• What is being asked: Report each line of the entries below that includes "will".

——————————

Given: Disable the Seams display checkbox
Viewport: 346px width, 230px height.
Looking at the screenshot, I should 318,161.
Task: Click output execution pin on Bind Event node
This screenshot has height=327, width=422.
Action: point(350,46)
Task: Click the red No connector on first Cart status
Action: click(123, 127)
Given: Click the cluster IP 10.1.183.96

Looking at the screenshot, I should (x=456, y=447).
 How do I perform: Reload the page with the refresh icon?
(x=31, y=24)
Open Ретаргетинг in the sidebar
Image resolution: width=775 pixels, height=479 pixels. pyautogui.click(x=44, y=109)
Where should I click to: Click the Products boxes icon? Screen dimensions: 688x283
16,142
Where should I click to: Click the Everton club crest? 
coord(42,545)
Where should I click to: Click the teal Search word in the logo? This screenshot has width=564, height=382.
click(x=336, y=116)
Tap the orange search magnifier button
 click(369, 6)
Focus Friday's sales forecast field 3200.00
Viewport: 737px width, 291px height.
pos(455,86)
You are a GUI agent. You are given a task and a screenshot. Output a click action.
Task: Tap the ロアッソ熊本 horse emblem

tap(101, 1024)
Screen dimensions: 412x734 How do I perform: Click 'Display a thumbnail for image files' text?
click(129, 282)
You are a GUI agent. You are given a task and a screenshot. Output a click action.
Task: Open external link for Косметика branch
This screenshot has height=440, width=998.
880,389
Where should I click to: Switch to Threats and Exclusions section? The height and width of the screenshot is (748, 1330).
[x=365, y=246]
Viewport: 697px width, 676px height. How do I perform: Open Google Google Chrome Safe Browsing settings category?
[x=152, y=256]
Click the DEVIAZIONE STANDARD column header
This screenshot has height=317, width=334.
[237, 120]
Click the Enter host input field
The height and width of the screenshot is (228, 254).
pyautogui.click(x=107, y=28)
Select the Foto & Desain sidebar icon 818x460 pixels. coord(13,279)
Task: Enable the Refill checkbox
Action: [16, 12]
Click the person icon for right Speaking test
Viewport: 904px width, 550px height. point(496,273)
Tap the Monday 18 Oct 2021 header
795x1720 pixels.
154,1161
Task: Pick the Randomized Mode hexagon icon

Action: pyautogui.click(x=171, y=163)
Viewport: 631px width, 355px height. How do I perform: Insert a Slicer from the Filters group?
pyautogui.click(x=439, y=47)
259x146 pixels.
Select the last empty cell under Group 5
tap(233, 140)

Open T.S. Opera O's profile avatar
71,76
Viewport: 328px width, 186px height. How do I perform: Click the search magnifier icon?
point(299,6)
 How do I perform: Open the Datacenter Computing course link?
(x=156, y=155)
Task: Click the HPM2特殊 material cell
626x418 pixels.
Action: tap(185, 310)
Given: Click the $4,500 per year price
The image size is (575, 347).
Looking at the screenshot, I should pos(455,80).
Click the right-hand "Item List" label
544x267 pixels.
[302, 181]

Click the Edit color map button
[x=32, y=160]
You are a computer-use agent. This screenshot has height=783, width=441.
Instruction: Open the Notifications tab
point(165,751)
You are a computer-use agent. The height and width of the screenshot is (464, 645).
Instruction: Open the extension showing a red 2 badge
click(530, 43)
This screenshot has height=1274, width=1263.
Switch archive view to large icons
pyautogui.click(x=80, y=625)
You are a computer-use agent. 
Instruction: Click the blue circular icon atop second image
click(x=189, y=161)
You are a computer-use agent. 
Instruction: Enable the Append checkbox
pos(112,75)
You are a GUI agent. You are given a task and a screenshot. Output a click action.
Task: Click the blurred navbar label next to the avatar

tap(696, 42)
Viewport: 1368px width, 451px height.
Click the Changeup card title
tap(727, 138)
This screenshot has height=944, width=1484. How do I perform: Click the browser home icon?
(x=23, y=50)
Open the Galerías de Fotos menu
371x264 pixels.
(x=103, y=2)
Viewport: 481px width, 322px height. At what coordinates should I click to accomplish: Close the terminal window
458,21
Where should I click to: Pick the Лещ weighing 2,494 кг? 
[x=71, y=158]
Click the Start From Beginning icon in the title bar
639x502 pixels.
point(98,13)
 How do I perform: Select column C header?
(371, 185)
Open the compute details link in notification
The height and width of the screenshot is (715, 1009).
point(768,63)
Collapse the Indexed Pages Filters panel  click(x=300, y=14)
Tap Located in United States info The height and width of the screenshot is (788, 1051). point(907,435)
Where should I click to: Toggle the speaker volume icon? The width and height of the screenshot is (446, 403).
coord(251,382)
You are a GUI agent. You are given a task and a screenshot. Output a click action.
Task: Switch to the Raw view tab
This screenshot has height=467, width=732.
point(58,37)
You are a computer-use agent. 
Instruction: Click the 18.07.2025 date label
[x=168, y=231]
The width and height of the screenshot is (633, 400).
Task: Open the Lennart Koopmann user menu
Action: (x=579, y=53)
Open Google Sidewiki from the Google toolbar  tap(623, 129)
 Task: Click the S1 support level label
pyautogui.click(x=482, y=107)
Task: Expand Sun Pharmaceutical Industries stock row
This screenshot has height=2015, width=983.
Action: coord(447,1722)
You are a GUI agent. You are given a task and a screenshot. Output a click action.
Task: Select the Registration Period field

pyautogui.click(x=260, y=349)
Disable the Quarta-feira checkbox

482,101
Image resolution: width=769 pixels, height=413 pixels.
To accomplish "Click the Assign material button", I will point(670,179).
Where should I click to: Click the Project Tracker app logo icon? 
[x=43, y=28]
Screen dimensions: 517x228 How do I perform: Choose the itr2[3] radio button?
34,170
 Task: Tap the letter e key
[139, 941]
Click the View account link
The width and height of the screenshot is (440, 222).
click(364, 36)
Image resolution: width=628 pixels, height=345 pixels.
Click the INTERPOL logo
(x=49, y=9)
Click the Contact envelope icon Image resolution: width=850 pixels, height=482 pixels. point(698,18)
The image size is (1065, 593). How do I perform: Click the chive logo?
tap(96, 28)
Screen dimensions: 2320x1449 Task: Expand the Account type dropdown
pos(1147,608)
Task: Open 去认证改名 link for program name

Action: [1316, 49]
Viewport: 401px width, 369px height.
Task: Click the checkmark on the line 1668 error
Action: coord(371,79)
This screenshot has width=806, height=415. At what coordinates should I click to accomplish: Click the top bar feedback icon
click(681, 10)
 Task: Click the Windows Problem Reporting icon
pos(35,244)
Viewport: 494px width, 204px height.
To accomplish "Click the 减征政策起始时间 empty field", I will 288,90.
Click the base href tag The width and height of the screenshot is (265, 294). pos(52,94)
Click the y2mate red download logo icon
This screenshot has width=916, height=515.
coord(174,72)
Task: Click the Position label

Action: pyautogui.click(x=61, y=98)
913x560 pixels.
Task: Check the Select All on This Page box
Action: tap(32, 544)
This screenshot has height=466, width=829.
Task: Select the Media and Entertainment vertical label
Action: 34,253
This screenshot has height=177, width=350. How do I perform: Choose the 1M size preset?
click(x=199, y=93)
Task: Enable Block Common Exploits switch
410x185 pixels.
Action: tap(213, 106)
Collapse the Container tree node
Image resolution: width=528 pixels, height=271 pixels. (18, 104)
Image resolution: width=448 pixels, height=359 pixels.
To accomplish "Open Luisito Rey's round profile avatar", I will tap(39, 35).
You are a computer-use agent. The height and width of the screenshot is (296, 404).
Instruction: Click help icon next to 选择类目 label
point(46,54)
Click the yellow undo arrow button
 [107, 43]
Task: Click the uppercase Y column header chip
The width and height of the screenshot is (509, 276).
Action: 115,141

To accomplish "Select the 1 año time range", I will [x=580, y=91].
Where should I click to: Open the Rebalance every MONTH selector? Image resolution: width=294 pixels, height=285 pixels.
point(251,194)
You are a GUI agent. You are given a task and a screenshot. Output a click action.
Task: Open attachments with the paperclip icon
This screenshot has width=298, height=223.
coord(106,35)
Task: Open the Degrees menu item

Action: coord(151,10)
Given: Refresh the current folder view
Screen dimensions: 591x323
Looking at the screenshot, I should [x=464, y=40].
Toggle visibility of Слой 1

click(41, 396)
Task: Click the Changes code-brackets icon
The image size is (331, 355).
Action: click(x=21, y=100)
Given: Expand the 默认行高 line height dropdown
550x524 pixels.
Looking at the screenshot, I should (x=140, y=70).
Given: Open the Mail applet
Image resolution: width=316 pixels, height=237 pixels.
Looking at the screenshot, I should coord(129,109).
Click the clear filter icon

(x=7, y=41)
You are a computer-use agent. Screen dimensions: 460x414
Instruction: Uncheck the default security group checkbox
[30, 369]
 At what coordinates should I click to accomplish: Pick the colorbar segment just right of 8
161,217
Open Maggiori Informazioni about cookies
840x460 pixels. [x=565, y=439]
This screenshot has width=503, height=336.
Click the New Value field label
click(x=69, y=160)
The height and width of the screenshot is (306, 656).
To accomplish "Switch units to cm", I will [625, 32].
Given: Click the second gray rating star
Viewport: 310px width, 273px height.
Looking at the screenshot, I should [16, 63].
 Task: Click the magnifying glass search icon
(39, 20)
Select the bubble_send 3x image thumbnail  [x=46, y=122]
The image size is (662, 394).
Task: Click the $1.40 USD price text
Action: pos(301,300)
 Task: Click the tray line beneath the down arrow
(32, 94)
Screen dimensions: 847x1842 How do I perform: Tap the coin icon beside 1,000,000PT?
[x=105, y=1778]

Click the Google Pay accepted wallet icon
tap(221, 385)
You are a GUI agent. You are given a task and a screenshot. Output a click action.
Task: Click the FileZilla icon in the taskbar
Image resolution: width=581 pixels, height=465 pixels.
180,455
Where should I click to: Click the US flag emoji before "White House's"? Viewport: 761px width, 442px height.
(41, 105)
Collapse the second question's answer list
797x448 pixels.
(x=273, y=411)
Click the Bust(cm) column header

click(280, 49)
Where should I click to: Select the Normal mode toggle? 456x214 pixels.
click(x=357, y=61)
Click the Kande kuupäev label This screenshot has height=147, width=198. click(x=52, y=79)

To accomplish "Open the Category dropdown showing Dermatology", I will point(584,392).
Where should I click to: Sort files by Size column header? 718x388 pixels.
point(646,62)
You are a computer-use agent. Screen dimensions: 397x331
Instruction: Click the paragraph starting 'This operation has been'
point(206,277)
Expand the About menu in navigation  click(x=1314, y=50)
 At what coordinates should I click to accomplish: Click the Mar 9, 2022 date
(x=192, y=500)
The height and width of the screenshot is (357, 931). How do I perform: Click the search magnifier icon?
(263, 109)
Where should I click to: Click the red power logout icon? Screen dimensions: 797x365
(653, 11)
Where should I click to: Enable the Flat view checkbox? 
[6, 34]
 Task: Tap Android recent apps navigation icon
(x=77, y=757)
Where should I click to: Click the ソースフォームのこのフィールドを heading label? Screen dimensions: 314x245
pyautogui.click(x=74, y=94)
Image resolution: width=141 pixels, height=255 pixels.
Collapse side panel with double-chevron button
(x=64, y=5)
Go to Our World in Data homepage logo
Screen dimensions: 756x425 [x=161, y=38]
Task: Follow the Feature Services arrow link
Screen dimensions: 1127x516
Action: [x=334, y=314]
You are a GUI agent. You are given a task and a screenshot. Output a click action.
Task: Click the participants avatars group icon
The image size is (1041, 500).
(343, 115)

——————————

• Solution to the exercise:
To accomplish "Click the Assign material button", I will point(670,179).
To accomplish "Click the 减征政策起始时间 empty field", I will 288,90.
To accomplish "Open Luisito Rey's round profile avatar", I will tap(39, 35).
To accomplish "Select the 1 año time range", I will [x=580, y=91].
To accomplish "Switch units to cm", I will [625, 32].
To accomplish "Open the Category dropdown showing Dermatology", I will point(584,392).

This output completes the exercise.